• _Your assignment_:
Let the answer be the lines from the one with "This screenshot has width=1490, height=779." to the end of the entries, copied exactly with both boundary lines kept.

• _Available records_:
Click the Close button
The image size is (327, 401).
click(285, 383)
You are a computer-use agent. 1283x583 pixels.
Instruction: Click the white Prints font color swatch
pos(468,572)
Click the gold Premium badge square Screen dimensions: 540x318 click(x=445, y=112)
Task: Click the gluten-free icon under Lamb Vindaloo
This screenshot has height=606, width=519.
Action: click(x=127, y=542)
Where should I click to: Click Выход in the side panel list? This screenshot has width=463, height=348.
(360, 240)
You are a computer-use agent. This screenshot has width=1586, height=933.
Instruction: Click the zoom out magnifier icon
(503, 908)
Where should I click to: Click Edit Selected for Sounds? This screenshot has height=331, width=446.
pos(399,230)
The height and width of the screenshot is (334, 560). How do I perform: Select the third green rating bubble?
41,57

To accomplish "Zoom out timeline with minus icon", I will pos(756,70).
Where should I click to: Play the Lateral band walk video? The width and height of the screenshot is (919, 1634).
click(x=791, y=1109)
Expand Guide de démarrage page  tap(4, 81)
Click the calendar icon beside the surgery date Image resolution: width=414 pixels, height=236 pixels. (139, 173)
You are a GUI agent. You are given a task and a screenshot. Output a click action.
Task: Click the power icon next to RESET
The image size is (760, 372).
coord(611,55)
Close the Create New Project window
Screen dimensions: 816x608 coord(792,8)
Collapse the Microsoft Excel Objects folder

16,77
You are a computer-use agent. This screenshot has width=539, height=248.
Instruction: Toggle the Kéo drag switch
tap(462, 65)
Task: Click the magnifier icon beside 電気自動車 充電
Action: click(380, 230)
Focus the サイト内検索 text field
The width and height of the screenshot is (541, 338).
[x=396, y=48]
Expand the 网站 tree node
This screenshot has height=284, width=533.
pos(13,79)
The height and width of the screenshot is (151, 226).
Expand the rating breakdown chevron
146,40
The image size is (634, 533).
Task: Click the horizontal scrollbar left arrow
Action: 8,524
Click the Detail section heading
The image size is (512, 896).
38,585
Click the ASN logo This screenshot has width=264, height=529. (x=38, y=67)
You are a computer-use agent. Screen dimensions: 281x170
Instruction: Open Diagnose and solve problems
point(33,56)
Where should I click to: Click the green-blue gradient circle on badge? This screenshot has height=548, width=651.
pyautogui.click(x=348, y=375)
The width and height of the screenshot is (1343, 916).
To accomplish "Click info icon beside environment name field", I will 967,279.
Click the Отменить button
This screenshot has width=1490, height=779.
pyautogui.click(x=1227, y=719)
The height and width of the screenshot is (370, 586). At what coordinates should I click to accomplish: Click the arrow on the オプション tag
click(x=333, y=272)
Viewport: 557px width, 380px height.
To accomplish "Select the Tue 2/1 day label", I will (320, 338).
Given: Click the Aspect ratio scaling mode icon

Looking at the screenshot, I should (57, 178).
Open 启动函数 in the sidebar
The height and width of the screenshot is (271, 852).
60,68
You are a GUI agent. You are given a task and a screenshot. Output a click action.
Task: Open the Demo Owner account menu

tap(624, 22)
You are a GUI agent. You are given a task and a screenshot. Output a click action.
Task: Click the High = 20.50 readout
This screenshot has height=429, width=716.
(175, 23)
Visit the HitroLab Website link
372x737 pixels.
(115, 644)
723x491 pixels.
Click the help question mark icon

• _Result_:
This screenshot has width=1490, height=779.
pyautogui.click(x=1227, y=719)
The height and width of the screenshot is (370, 586). At what coordinates should I click to accomplish: Click the arrow on the オプション tag
click(x=333, y=272)
Viewport: 557px width, 380px height.
To accomplish "Select the Tue 2/1 day label", I will (320, 338).
Given: Click the Aspect ratio scaling mode icon

Looking at the screenshot, I should (57, 178).
Open 启动函数 in the sidebar
The height and width of the screenshot is (271, 852).
60,68
You are a GUI agent. You are given a task and a screenshot. Output a click action.
Task: Open the Demo Owner account menu

tap(624, 22)
You are a GUI agent. You are given a task and a screenshot. Output a click action.
Task: Click the High = 20.50 readout
This screenshot has height=429, width=716.
(175, 23)
Visit the HitroLab Website link
372x737 pixels.
(115, 644)
723x491 pixels.
Click the help question mark icon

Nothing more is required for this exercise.